(EXTRACT PROVIDED Opens)

Surprise medical bills should be a thing of the past. That’s why it was so important that Congress passed the No Surprises Act, to protect millions of Americans who face these bills weeks or months after they return home from the doctor or hospital. The law prohibits out-of-network health care providers from charging patients more than their in-network cost-sharing rate when a patient receives emergency services, air ambulance transportation, or is treated at an in-network hospital.
These protections took effect beginning January 1, 2022, and were followed by the establishment of the Federal Independent Dispute Resolution — or IDR — process that was created to settle payment disputes when health care providers seek additional payment from a health insurance provider. Since the process went into effect, it’s been overwhelmed with disputes and subject to rules that change frequently due to repeat lawsuits from a provider group in Texas, with little transparency into how payment disputes are being resolved, how IDR entities operate, and what payment determinations indicate about cost impacts.

(EXTRACT PROVIDED Closes)
(INFORMATION GIVEN Opens)

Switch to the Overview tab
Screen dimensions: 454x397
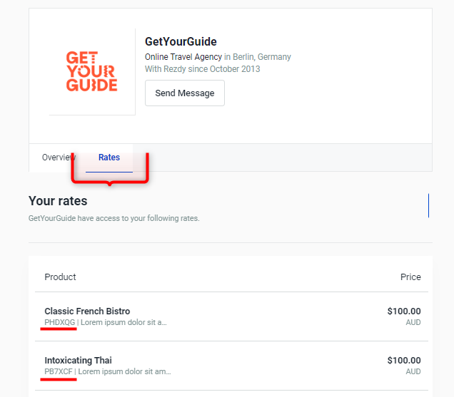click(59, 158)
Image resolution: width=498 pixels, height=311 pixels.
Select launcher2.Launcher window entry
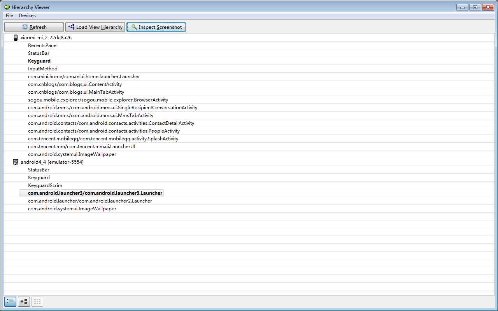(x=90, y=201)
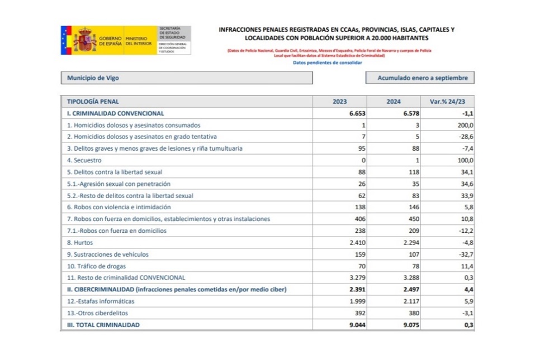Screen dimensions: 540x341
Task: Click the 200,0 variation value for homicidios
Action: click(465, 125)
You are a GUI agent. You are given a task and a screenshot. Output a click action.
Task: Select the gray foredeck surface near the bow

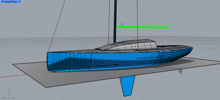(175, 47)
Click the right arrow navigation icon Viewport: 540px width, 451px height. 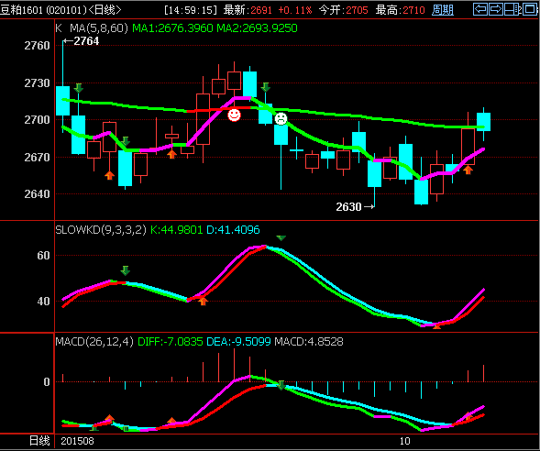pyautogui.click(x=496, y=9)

(INFORMATION GIVEN Closes)
(INFORMATION GIVEN Opens)

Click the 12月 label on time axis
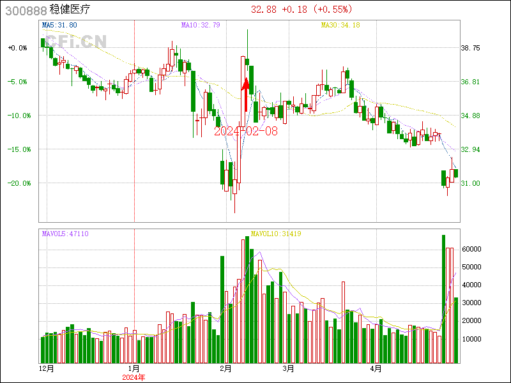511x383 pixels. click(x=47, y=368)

(INFORMATION GIVEN Closes)
(INFORMATION GIVEN Opens)

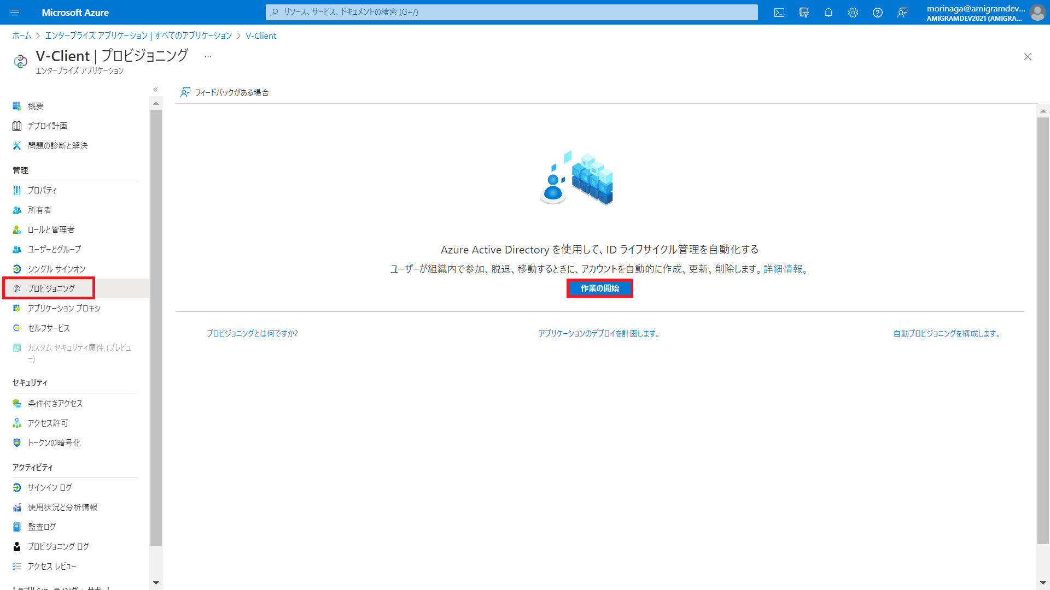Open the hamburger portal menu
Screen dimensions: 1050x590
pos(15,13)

(INFORMATION GIVEN Closes)

WORK REQUEST A
Please say whether each statement agrees with the passage on surprise medical bills, answering yes or no and quoting the words of the passage that decide it: (i) The protections took effect beginning January 1, 2022. (ii) The law allows out-of-network providers to charge patients more than their in-network cost-sharing rate for air ambulance transportation. (iii) The repeat lawsuits came from a provider group in California.
WORK REQUEST B
Retype the stretch of the passage on surprise medical bills from "These protections took" through "about cost impacts.".

ANSWER A
(i) Yes: "These protections took effect beginning January 1, 2022"
(ii) No: "The law prohibits out-of-network health care providers from charging patients more than their in-network cost-sharing rate when a patient receives emergency services, air ambulance transportation, or is treated at an in-network hospital."
(iii) No: "repeat lawsuits from a provider group in Texas"

ANSWER B
These protections took effect beginning January 1, 2022, and were followed by the establishment of the Federal Independent Dispute Resolution — or IDR — process that was created to settle payment disputes when health care providers seek additional payment from a health insurance provider. Since the process went into effect, it’s been overwhelmed with disputes and subject to rules that change frequently due to repeat lawsuits from a provider group in Texas, with little transparency into how payment disputes are being resolved, how IDR entities operate, and what payment determinations indicate about cost impacts.